Reproduce the records starting at the line that contains "아이디 저장 (1021, 697)" and running to the last line, exactly and in full.

++++ Given records ++++

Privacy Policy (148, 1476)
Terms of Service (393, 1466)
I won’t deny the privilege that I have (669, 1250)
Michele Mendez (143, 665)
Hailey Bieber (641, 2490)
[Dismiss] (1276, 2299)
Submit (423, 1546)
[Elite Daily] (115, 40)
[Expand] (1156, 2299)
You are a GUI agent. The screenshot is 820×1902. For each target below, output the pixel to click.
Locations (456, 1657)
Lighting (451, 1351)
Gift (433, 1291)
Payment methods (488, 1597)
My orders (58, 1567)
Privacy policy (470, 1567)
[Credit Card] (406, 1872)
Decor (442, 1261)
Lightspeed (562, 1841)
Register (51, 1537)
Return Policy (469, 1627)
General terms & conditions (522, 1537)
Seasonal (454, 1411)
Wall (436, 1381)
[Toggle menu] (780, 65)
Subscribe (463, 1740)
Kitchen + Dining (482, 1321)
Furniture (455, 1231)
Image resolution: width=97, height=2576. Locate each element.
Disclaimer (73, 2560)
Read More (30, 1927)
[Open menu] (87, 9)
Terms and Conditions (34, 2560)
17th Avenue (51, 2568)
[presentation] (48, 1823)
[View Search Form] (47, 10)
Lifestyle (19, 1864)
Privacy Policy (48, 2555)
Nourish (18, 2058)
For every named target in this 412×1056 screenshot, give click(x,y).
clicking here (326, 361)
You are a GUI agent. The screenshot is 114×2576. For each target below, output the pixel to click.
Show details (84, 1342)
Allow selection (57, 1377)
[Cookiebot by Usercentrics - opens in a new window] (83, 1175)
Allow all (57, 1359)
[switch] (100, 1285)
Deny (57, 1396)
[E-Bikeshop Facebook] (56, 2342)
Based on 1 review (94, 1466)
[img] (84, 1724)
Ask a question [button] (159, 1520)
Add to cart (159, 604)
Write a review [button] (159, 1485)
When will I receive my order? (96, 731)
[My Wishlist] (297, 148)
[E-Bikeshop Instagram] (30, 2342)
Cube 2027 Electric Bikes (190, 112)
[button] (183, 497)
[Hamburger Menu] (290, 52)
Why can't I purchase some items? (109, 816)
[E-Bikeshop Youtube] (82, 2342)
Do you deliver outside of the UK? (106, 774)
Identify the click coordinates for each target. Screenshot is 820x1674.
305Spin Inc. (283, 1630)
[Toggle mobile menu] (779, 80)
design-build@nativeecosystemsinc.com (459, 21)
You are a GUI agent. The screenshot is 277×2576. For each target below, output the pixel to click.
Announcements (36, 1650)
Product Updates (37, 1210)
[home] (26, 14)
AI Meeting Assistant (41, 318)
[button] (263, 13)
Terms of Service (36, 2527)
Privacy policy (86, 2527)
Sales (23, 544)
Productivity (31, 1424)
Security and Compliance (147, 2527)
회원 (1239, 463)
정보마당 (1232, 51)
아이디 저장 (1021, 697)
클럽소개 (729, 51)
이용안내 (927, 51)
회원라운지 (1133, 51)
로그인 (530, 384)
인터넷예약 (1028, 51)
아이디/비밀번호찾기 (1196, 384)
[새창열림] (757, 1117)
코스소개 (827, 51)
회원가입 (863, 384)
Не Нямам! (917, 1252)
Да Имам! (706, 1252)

++++

Written response:
아이디 저장 (1021, 697)
클럽소개 (729, 51)
이용안내 (927, 51)
회원라운지 (1133, 51)
로그인 (530, 384)
인터넷예약 (1028, 51)
아이디/비밀번호찾기 (1196, 384)
[새창열림] (757, 1117)
코스소개 (827, 51)
회원가입 (863, 384)
Не Нямам! (917, 1252)
Да Имам! (706, 1252)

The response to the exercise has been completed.